● Written exercise:
Please edit the lines from the line with "the Monitor serial" up to and including the line with "pos(644,22)", replacing "stepper arrows" with "spin arrows" and changing nothing else. Return only those lines.

====================

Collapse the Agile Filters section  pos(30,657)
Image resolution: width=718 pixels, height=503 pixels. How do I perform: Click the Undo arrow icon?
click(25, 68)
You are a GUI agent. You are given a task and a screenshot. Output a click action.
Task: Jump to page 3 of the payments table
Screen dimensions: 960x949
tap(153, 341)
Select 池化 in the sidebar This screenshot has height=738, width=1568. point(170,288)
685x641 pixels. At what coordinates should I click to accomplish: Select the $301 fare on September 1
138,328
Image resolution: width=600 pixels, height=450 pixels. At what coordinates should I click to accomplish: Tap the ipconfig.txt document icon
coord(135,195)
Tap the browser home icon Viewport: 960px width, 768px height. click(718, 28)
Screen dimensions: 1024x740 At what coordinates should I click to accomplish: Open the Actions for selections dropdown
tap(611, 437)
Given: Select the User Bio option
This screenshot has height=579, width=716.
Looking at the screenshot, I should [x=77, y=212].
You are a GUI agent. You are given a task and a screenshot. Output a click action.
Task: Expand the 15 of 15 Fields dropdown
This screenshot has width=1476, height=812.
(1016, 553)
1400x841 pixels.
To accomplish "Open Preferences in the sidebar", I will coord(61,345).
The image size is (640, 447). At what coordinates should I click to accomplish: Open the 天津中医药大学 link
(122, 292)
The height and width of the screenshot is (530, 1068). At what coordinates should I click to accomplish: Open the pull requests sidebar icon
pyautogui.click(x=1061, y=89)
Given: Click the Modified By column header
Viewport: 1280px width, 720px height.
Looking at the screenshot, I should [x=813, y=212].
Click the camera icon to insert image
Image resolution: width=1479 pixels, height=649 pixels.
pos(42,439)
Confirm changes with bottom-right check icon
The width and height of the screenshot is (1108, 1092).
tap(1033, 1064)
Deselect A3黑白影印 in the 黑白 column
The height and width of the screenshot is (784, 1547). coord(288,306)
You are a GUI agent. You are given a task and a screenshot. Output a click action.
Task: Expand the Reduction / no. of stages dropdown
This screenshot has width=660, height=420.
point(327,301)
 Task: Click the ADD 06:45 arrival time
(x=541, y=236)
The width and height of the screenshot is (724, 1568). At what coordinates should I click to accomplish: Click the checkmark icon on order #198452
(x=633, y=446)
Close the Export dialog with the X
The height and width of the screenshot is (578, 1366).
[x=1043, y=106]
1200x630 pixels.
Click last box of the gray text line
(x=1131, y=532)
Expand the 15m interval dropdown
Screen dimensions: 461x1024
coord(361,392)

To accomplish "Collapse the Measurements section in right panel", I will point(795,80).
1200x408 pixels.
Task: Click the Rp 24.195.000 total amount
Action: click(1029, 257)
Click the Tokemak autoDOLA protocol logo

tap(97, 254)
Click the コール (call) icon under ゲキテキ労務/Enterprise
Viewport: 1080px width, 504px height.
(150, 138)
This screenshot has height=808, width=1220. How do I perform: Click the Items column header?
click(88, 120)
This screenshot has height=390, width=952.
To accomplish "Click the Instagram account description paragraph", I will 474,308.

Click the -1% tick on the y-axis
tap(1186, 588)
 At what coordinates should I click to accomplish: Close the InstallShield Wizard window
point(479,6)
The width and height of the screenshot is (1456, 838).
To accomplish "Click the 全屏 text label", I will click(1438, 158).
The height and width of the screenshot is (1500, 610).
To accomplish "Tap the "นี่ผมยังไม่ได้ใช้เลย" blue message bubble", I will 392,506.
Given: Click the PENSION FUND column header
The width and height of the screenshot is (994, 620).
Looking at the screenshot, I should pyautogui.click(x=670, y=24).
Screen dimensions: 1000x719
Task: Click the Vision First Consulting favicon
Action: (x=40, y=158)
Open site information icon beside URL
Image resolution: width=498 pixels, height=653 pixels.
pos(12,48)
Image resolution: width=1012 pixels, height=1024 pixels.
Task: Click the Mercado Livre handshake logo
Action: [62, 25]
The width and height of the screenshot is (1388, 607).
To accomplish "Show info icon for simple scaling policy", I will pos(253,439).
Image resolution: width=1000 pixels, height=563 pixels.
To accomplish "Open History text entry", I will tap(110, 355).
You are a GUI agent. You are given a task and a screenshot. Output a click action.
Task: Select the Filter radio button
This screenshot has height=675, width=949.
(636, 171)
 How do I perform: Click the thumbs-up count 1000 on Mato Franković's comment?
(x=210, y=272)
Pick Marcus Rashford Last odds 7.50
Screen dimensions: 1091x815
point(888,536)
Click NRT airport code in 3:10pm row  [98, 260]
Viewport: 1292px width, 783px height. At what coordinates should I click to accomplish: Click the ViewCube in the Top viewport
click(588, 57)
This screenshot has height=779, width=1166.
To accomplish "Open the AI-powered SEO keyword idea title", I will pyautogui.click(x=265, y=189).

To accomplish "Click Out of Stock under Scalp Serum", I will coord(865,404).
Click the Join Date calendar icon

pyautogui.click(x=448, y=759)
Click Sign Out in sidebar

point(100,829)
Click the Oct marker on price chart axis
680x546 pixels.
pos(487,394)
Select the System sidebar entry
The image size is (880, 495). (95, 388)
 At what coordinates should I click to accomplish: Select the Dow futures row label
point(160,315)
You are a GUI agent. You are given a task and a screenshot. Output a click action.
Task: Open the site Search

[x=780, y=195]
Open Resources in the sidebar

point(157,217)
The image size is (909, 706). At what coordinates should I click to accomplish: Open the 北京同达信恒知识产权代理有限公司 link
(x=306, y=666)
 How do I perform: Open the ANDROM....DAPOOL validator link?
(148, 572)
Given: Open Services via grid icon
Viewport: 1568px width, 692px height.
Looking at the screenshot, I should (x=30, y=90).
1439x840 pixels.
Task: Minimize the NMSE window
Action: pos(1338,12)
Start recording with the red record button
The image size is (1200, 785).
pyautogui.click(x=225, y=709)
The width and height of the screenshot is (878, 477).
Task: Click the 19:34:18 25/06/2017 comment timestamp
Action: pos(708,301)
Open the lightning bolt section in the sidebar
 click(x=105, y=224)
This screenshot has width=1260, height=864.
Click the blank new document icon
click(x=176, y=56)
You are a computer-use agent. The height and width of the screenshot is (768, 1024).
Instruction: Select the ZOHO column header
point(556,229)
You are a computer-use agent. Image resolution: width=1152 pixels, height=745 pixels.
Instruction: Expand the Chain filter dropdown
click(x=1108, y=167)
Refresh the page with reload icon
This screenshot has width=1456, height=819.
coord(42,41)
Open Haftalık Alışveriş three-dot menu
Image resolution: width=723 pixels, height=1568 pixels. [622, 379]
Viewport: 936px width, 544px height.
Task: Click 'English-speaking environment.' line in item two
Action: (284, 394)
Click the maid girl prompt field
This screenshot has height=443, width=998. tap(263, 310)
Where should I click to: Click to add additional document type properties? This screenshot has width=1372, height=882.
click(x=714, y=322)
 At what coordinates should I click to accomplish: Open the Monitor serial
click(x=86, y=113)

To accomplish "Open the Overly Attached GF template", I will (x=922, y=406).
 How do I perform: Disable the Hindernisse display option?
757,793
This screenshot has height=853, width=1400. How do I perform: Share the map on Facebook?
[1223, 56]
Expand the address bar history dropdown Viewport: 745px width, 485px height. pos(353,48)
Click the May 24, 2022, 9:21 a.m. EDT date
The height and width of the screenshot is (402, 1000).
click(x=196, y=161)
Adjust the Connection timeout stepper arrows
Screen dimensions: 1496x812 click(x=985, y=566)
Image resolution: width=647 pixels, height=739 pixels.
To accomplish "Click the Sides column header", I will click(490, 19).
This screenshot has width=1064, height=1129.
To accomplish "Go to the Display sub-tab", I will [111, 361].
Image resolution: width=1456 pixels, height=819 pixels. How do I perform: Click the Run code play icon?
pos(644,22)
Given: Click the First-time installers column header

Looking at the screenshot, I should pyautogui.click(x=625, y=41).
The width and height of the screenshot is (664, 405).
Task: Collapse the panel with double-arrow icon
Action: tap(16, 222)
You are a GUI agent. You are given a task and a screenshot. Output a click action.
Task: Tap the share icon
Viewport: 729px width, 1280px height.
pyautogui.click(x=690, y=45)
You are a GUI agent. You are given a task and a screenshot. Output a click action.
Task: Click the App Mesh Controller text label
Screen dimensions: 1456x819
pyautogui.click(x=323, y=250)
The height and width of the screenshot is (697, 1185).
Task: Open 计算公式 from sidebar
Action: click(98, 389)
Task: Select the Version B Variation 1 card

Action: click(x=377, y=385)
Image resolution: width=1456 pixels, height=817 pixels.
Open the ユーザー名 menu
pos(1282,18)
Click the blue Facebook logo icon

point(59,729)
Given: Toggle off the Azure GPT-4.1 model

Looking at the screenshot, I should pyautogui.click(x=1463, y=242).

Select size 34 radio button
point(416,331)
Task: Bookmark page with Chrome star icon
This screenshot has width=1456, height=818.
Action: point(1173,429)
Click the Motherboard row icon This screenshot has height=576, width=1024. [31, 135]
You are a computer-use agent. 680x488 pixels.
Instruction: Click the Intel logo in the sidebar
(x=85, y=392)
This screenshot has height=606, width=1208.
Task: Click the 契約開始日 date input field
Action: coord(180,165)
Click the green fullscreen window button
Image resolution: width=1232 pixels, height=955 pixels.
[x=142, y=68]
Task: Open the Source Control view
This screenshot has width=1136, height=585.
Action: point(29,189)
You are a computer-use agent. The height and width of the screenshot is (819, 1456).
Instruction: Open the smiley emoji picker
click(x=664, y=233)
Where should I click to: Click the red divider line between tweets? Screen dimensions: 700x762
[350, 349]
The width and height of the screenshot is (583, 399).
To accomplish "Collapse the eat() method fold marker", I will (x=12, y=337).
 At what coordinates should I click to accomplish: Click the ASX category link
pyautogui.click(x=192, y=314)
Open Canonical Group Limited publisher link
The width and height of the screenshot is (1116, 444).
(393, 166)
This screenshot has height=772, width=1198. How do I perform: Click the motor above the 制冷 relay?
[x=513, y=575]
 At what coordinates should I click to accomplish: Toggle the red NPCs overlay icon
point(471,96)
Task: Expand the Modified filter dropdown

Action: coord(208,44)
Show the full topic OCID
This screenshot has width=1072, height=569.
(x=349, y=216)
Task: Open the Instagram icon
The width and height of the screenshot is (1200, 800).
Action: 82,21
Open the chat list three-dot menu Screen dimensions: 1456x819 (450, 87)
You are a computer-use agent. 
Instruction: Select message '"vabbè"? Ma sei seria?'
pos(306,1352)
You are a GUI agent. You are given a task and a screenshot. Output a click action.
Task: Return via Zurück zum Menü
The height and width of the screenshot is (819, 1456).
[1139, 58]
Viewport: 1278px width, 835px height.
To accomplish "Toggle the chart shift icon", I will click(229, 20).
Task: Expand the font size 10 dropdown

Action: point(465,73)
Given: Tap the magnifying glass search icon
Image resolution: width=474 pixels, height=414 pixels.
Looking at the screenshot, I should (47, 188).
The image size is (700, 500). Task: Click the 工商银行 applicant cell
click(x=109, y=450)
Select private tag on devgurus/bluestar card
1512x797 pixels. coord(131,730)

====================

● The completed task:
 At what coordinates should I click to accomplish: Open the Monitor serial
click(x=86, y=113)

To accomplish "Open the Overly Attached GF template", I will (x=922, y=406).
 How do I perform: Disable the Hindernisse display option?
757,793
This screenshot has height=853, width=1400. How do I perform: Share the map on Facebook?
[1223, 56]
Expand the address bar history dropdown Viewport: 745px width, 485px height. pos(353,48)
Click the May 24, 2022, 9:21 a.m. EDT date
The height and width of the screenshot is (402, 1000).
click(x=196, y=161)
Adjust the Connection timeout spin arrows
Screen dimensions: 1496x812 click(x=985, y=566)
Image resolution: width=647 pixels, height=739 pixels.
To accomplish "Click the Sides column header", I will click(490, 19).
This screenshot has width=1064, height=1129.
To accomplish "Go to the Display sub-tab", I will [111, 361].
Image resolution: width=1456 pixels, height=819 pixels. How do I perform: Click the Run code play icon?
pos(644,22)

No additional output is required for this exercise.